Un médico encuentra a un delincuente invadiendo su propiedad, queriendo llevarse su automóvil. El médico es amenazado. Le golpean la cabeza con un culatazo de una pistola calibre 16. No es la primera vez que lo asaltan: es la enésima vez. Jamás el Estado le proveyó Justicia. El delincuente no sabe bien cómo manejar el vehículo. El médico busca una pistola y acaba con la vida de su atacante. La sociedad queda moralmente desconcertada frente al hecho: el ladrón pasa a ser la víctima, el médico pasa a ser el victimario. Al menos eso es lo que los medios de comunicación, en su mayoría, enseñan.
El caso evidencia la metástasis ideológica que ha hecho en nuestra sociedad el marxismo cultural. Sí; marxismo cultural. Es decir, un marxismo que abandona la definición economicista de sus sujetos revolucionarios y las traslada sobre superficies culturales. Un marxismo que ya no define los sujetos por su relación con los medios de producción; se definen, para el neomarxismo, por su relación cultural desviante respecto del orden vigente.

## Requisitos del problema
Transcribe íntegro el texto extraído, sin alterar ni una palabra ni un signo. Cada respuesta debe basarse únicamente en el texto extraído.

## Contenido del conjunto

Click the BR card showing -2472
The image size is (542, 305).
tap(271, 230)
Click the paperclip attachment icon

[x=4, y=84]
---
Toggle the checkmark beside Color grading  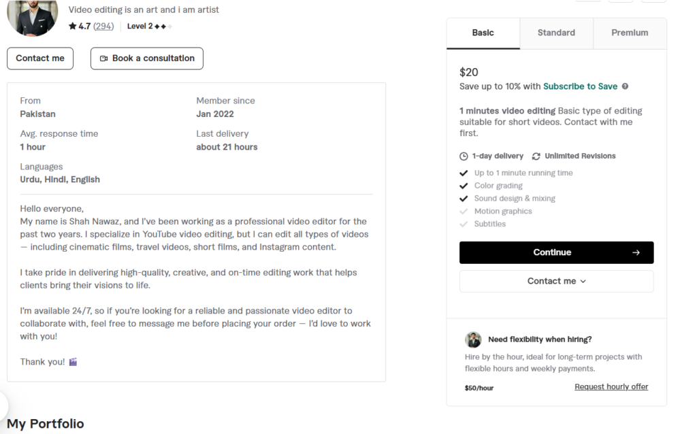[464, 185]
---
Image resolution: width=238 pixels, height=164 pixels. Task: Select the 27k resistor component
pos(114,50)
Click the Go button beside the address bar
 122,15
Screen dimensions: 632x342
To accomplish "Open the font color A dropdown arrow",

## Resultado del ejercicio
Un médico encuentra a un delincuente invadiendo su propiedad, queriendo llevarse su automóvil. El médico es amenazado. Le golpean la cabeza con un culatazo de una pistola calibre 16. No es la primera vez que lo asaltan: es la enésima vez. Jamás el Estado le proveyó Justicia. El delincuente no sabe bien cómo manejar el vehículo. El médico busca una pistola y acaba con la vida de su atacante. La sociedad queda moralmente desconcertada frente al hecho: el ladrón pasa a ser la víctima, el médico pasa a ser el victimario. Al menos eso es lo que los medios de comunicación, en su mayoría, enseñan.
El caso evidencia la metástasis ideológica que ha hecho en nuestra sociedad el marxismo cultural. Sí; marxismo cultural. Es decir, un marxismo que abandona la definición economicista de sus sujetos revolucionarios y las traslada sobre superficies culturales. Un marxismo que ya no define los sujetos por su relación con los medios de producción; se definen, para el neomarxismo, por su relación cultural desviante respecto del orden vigente.